Page excerpt:
* Start *

# R.i.p. 622



## airpolgas (Aug 13, 2002)

Born: Feb. 22, 2006
Died: Mar. 9, 2006

After watching two episodes of HD CSI:NY in the morning yesterday, I transferred (real time) the TAR episode to my DVD Recorder. When I checked back, my receiver was dead. I tried numerous resets and unplugs to no avail.

When I checked my TAR recording, I saw that the entire show ended, then I was able to record the "Playback Over" screen. When the Playback Over screen timed out and the receiver went to live TV, it was a black screen, with the channel banner.

Replacement on its way. Maybe this is another way to resolve my missing Dolby Digital signal.


----------



## Rogueone (Jan 29, 2004)

you guys are all scaring me  I'm not sending back my 942 until my 622 has worked for like a month with no problems


----------



## tomcrown1 (Jan 16, 2006)

Lets hang our heap in prayor the the dearly departed vip622 it give us hope that dish will forever fail


----------



## Jim Noyd (May 15, 2005)

airpolgas said:


> After watching two episodes of HD CSI:NY in the morning yesterday, I transferred (real time) the TAR episode to my DVD Recorder.


What video and audio outputs did you use to your DVD Recorder?

What is TAR?


----------



## lparsons21 (Mar 4, 2006)

Jim Noyd said:


> What video and audio outputs did you use to your DVD Recorder?
> 
> What is TAR?


I don't know which he is using, but the best connection to a DVD recorder from Dish today is SVideo for the video portion, and L/R RCA connection for audio. Slight disadvantage is that those outputs are only available on TV1.

I set any DVD recording to be done while I'm sleeping, TV and Surround off, Dish playing whatever it is I want to record.

Current DVD recorders do not do HD or Digital Audio, unfortunately.


----------



## airpolgas (Aug 13, 2002)

Correct. S-Video with composite audio going to my DVD Recorder, from TV1 output.

TAR = *T*he *A*mazing *R*ace


----------



## DucTape (Feb 18, 2006)

lparsons21 said:


> I don't know which he is using, but the best connection to a DVD recorder from Dish today is SVideo for the video portion, and L/R RCA connection for audio. Slight disadvantage is that those outputs are only available on TV1.
> 
> I set any DVD recording to be done while I'm sleeping, TV and Surround off, Dish playing whatever it is I want to record.
> 
> Current DVD recorders do not do HD or Digital Audio, unfortunately.


Well the digital audio line running to my magnavox dvd burner along with component video in seems nicer than composite and s-video to me.


----------



## lparsons21 (Mar 4, 2006)

DucTape said:


> Well the digital audio line running to my magnavox dvd burner along with component video in seems nicer than composite and s-video to me.


Now my curiousity is piqued!

I looked at the Magnavox site, and they don't show any burner with optical digital at all, only coax. So how are you getting digital audio to the Magnavox. BTW, which model of Mag burner are you using?

* End *

Supplied information:
* Start *

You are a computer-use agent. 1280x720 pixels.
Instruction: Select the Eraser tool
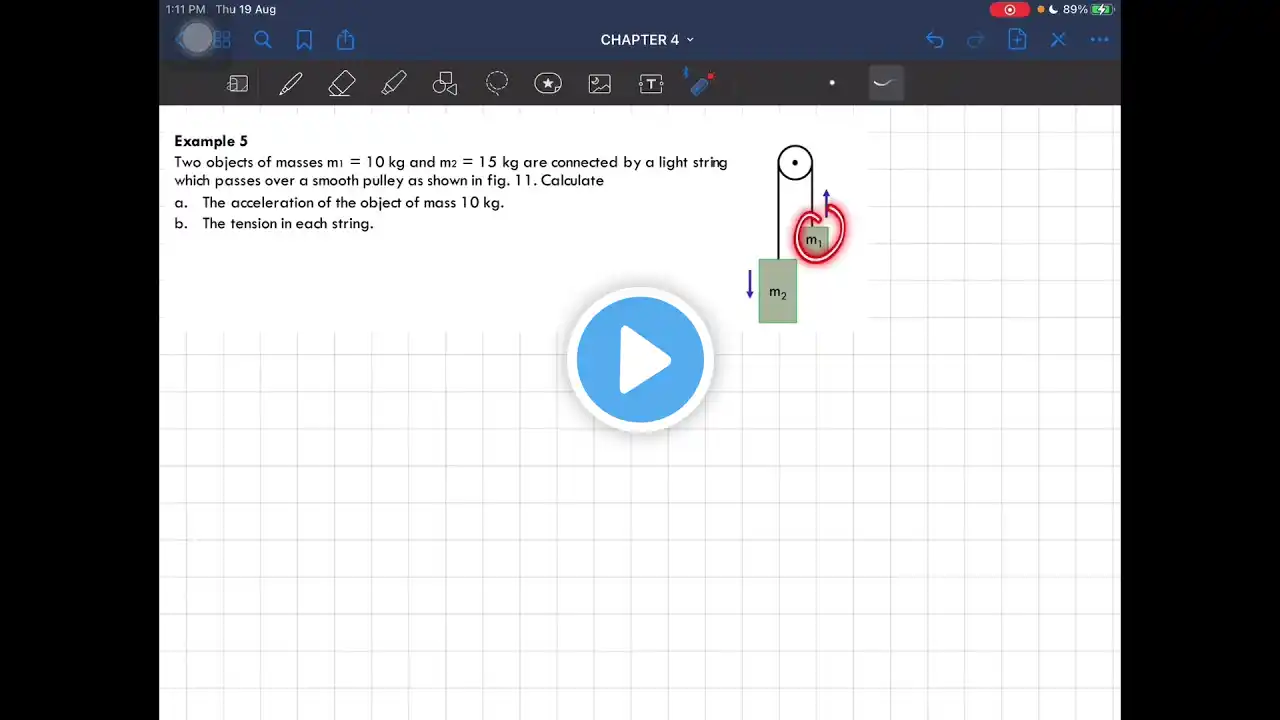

* End *

Retype the part of the dead receiver thread starting at "Born: Feb. 22, 2006" and ending at "to no avail.". You can set the listing aside; it isn't needed here.

Born: Feb. 22, 2006
Died: Mar. 9, 2006

After watching two episodes of HD CSI:NY in the morning yesterday, I transferred (real time) the TAR episode to my DVD Recorder. When I checked back, my receiver was dead. I tried numerous resets and unplugs to no avail.